WHAT YOU NEED TO DO »
Reproduce the following lines verbatim, omitting the pictures from your answer.

RECORDS PROVIDED »
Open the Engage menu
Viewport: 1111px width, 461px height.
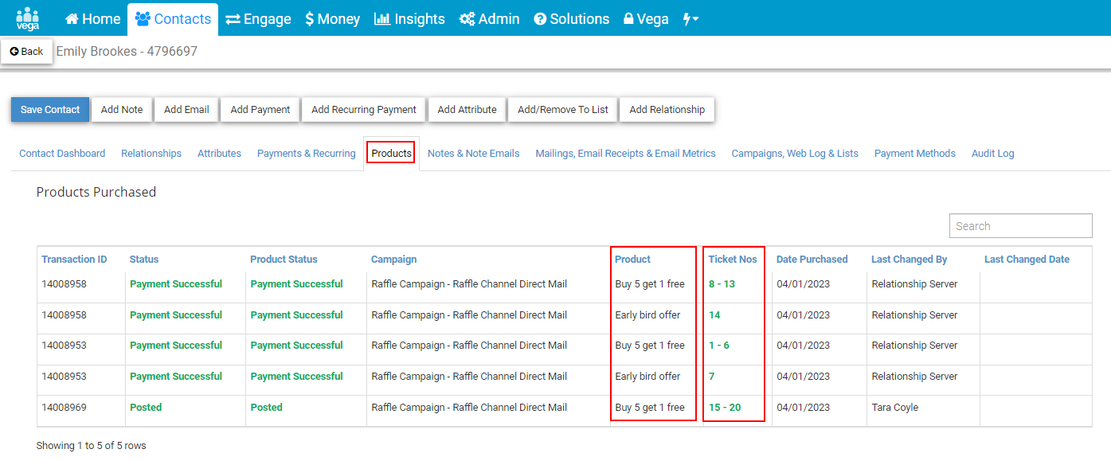click(258, 18)
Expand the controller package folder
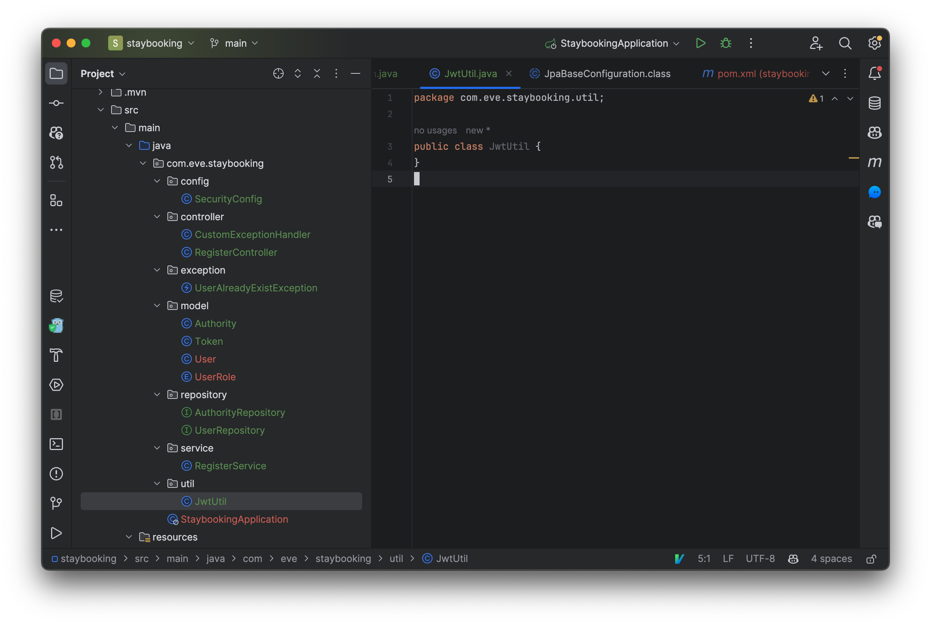The width and height of the screenshot is (931, 625). [156, 216]
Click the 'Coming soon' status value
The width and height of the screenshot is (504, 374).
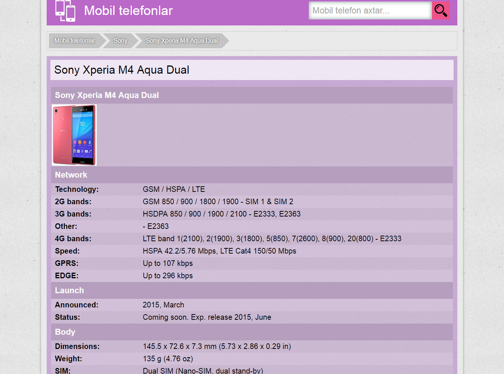click(207, 317)
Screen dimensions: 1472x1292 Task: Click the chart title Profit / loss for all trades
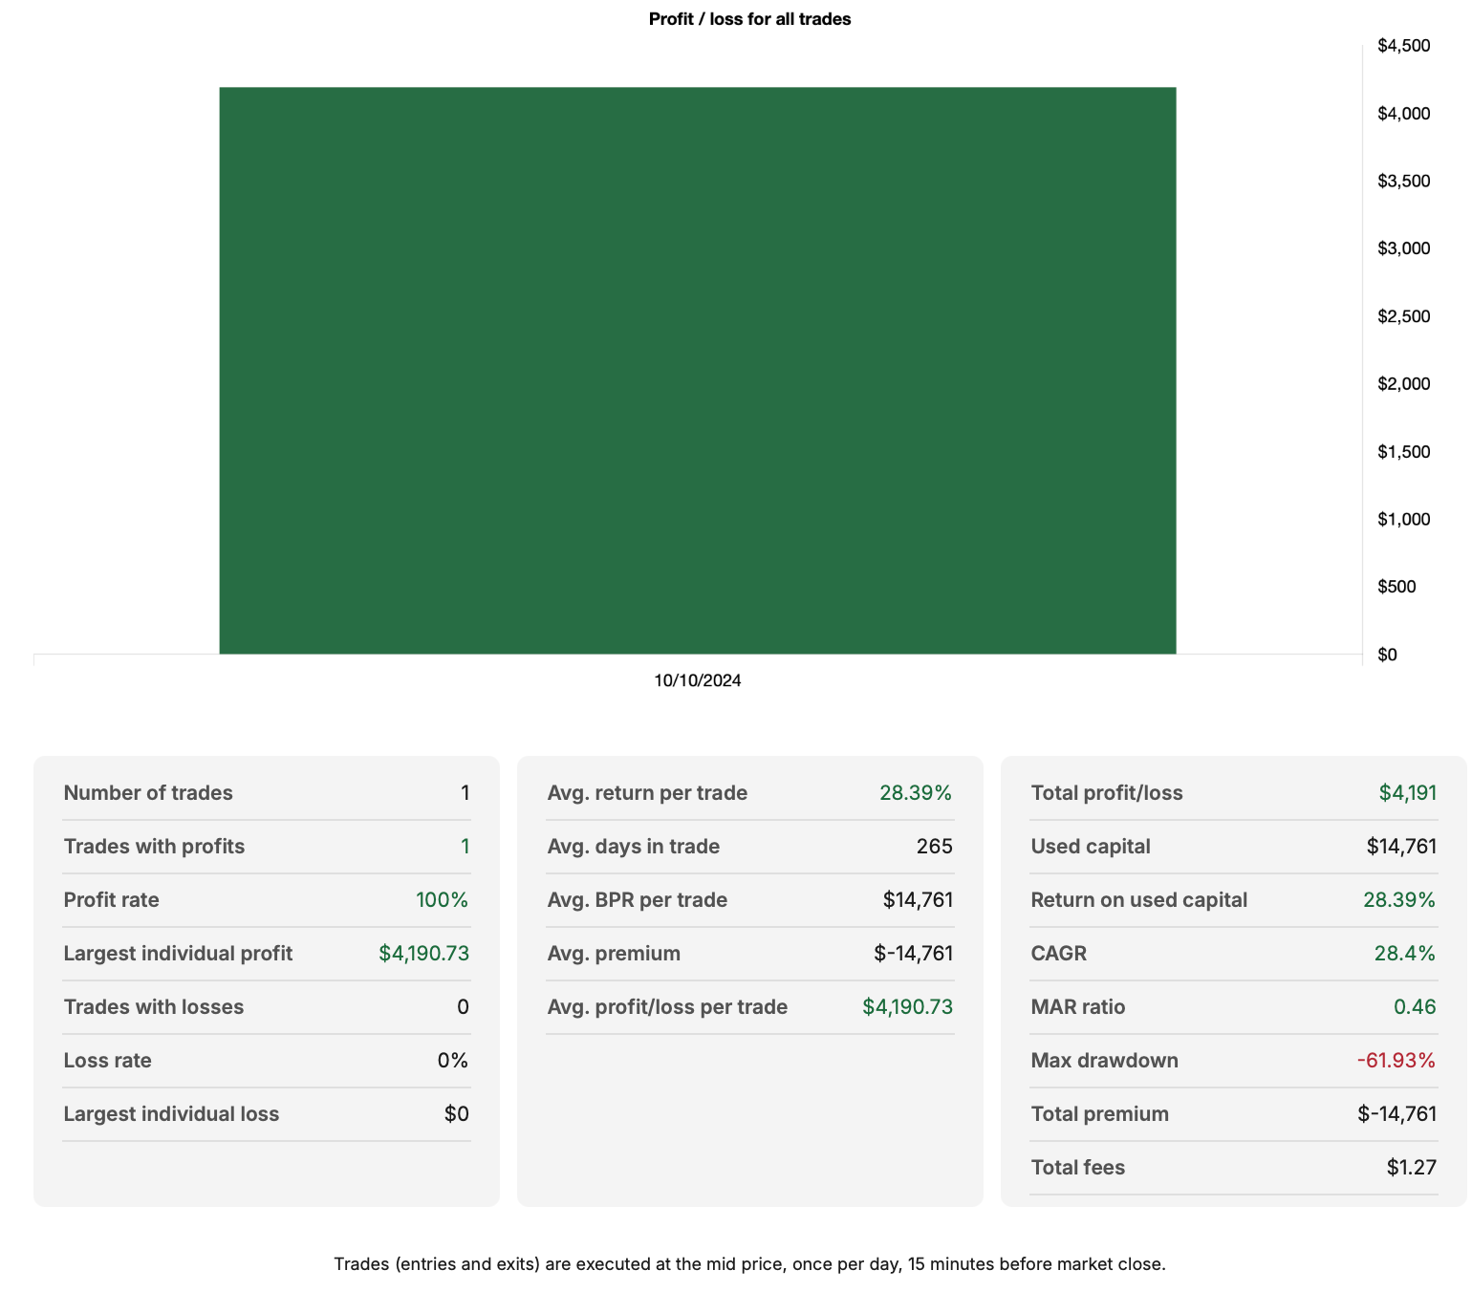748,19
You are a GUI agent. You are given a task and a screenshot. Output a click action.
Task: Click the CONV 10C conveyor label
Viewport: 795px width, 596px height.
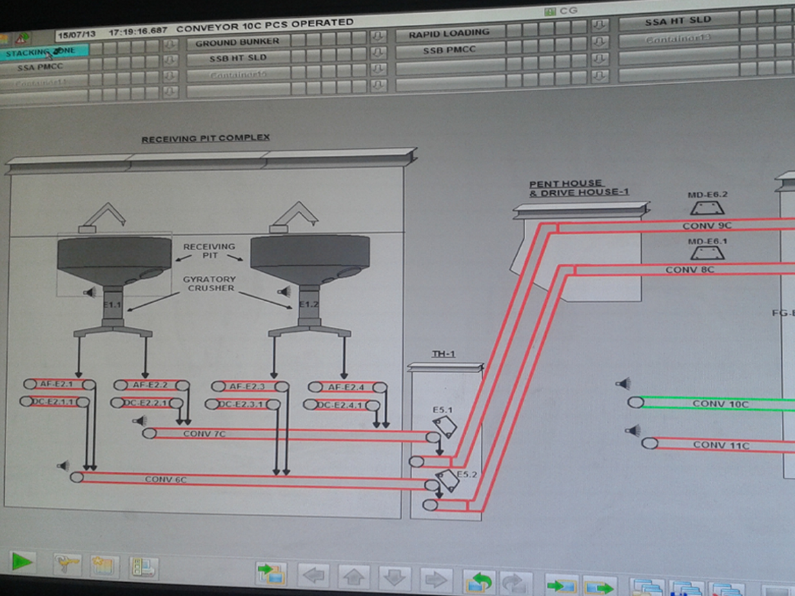point(720,404)
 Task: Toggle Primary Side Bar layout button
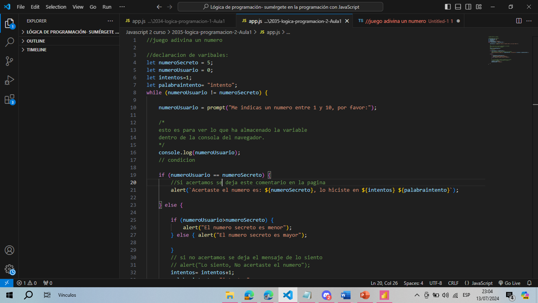point(448,7)
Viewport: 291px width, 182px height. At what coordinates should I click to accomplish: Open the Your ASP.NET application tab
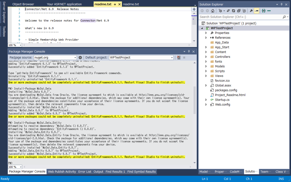[64, 4]
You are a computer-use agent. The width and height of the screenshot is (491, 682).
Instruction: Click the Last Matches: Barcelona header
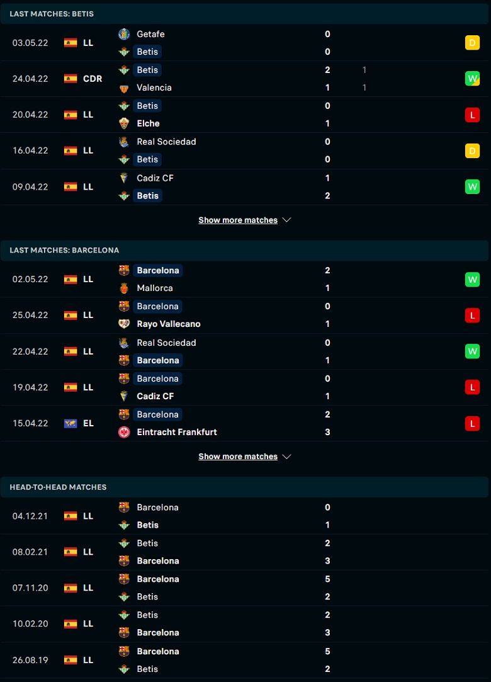[246, 251]
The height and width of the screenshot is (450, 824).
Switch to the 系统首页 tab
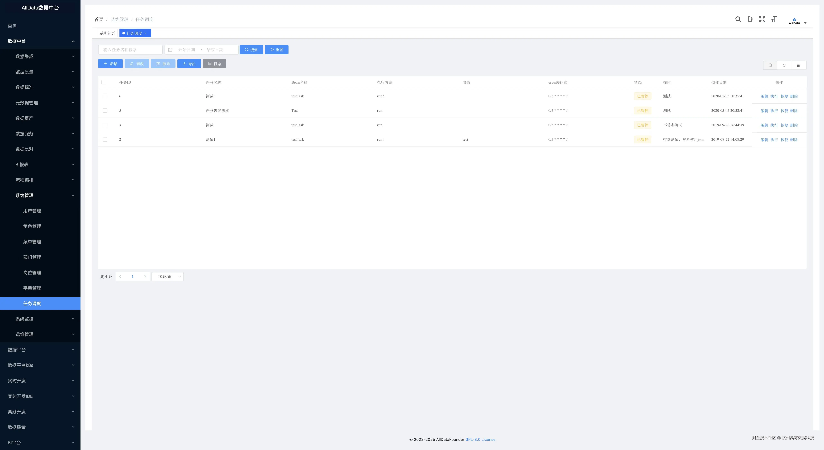107,33
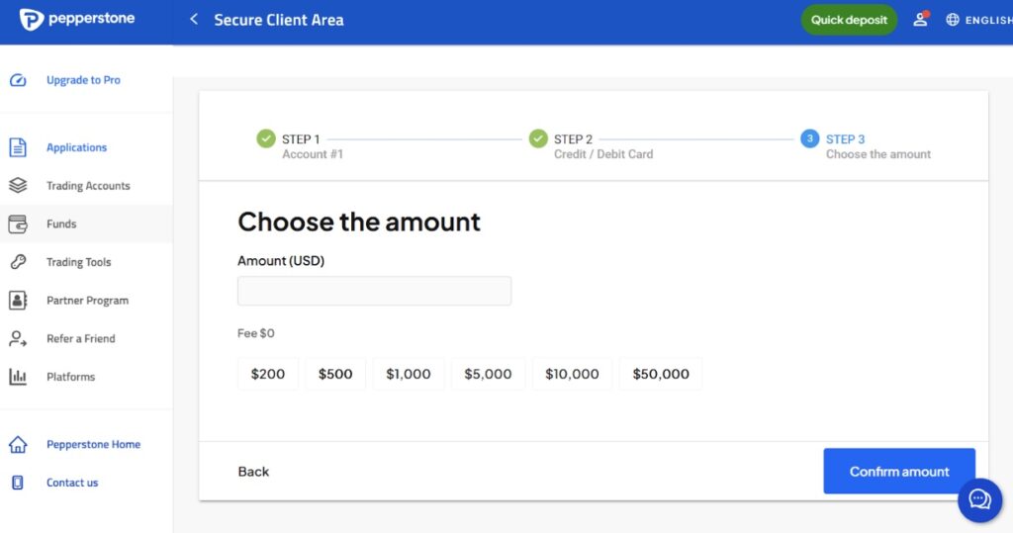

OUTPUT OF THE EXERCISE »
Open the Engage menu
Viewport: 1111px width, 461px height.
click(258, 18)
Expand the controller package folder
The width and height of the screenshot is (931, 625). [156, 216]
Click the 'Coming soon' status value
The width and height of the screenshot is (504, 374).
click(207, 317)
Screen dimensions: 1472x1292 Task: Click the chart title Profit / loss for all trades
748,19
You are a GUI agent. You are given a task and a screenshot. Output a click action.
Task: Click the CONV 10C conveyor label
Viewport: 795px width, 596px height.
point(720,404)
 Task: Toggle Primary Side Bar layout button
point(448,7)
Viewport: 291px width, 182px height. At what coordinates should I click to accomplish: Open the Your ASP.NET application tab
[64, 4]
You are a computer-use agent. The width and height of the screenshot is (491, 682).
Instruction: Click the Last Matches: Barcelona header
[246, 251]
The height and width of the screenshot is (450, 824).
Switch to the 系统首页 tab
107,33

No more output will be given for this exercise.